White Noise : critique d'une apocalypse familiale sur Netflix
Après The Meyerowitz Stories et Marriage Story, Noah Baumbach continue sa fructueuse collaboration avec Netflix avec un troisième long-métrage pour la plateforme (mais le treizième de sa carrière) : l'ambitieux White Noise. Une adaptation du roman éponyme du génie de la littérature américaine Don DeLillo (intitulé Bruit de fond en français) menée par son fidèle duo d'acteurs Adam Driver-Greta Gerwig.
bruit de fond
"Transposer l’œuvre d’un autre permet de se décentrer et de se sentir autorisé à explorer des pistes qu’on n’emprunterait pas dans le cadre d’un projet personnel". Voilà ce qu'aurait dit Brian de Palma à Noah Baumbach, probablement lors de leurs échanges pour le documentaire De Palma. Et c'est vrai qu'exception faite de While We're Young (adaptant une pièce de théâtre), Noah Baumbach a toujours écrit des scénarios originaux.
Plus encore, il a toujours montré une admiration sans faille pour les récits de familles dysfonctionnelles, entre Les Berkman se séparent, The Meyerowitz Stories ou même Marriage Story, s'enfermant finalement dans un cadre assez classique pour suivre leurs trajectoires au quotidien. Et justement, après le succès de Marriage Story, Baumbach était légèrement perdu, incapable de savoir quoi écrire et comment se relancer avec quelque chose de nouveau. C'est à ce moment-là que les mots de son ami De Palma lui seraient revenus en tête et qu'il aurait soudainement décidé d'adapter White Noise de Don DeLillo, livre qu'il chérit depuis son adolescence.

• **DÉFIS**
- a) Recopiez le passage de la critique de White Noise commençant par "White Noise : critique" et allant jusqu'à "Adam Driver-Greta Gerwig.".
- b) Répondez à ces questions d'après la critique de White Noise :
(i) Quel est le titre français du roman de Don DeLillo ?
(ii) Quel film de Noah Baumbach adapte une pièce de théâtre ?
(iii) Depuis quand Noah Baumbach chérit-il le livre White Noise ?
- c) Prolongez la critique de White Noise à la suite de sa dernière phrase.

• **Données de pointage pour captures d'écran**
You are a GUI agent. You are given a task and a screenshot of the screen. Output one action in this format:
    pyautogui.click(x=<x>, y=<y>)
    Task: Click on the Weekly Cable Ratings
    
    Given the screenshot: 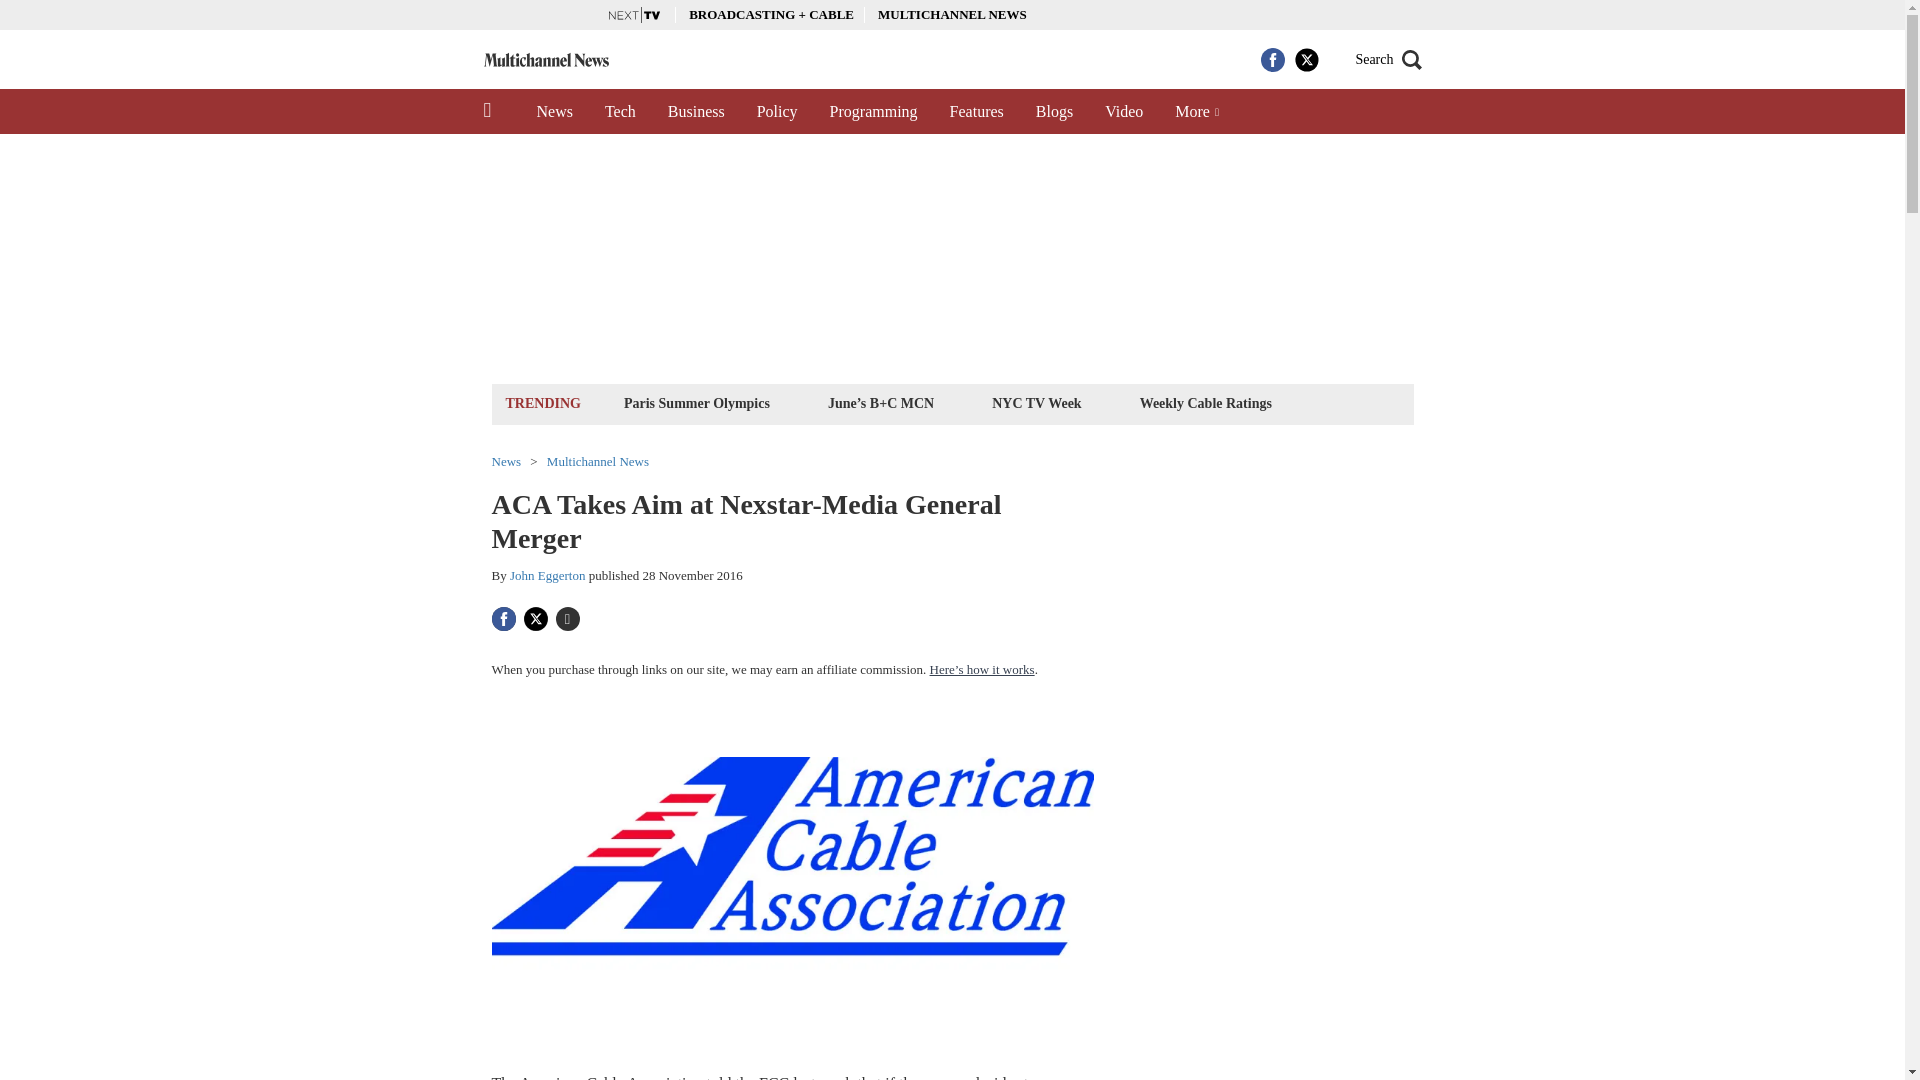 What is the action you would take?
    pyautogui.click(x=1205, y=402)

• **RÉPONSES AUX TÂCHES**
- a)
White Noise : critique d'une apocalypse familiale sur Netflix
Après The Meyerowitz Stories et Marriage Story, Noah Baumbach continue sa fructueuse collaboration avec Netflix avec un troisième long-métrage pour la plateforme (mais le treizième de sa carrière) : l'ambitieux White Noise. Une adaptation du roman éponyme du génie de la littérature américaine Don DeLillo (intitulé Bruit de fond en français) menée par son fidèle duo d'acteurs Adam Driver-Greta Gerwig.

- b)
(i) Bruit de fond
(ii) While We're Young
(iii) Depuis son adolescence

- c)
Sur le papier, White Noise raconte une énième histoire de famille, ici recomposée, tentant de régler ses conflits intérieurs et d'affronter les doux (et douloureux) mystères de la vie. Rien de spécialement étonnant donc, à première vue, pour un cinéaste en pleine crise de la cinquantaine tentant désespérement de se renouveler. Et pourtant, voir Baumbach s'attaquer au White Noise de Don DeLillo est probablement ce qui pouvait arriver de mieux à sa carrière.
En effet, avec sa complexité thématique et son côté très littéraire (dans le sens le plus strict du terme), le roman visionnaire de DeDillo est considéré comme inadaptable d'autant qu'il brasse une multitude de genres. Un immense challenge pour Baumbach qui lui permet cela dit de livrer, incontestablement, son long-métrage le plus ambitieux, singulier et barré avec White Noise, même si loin d'être le plus réussi.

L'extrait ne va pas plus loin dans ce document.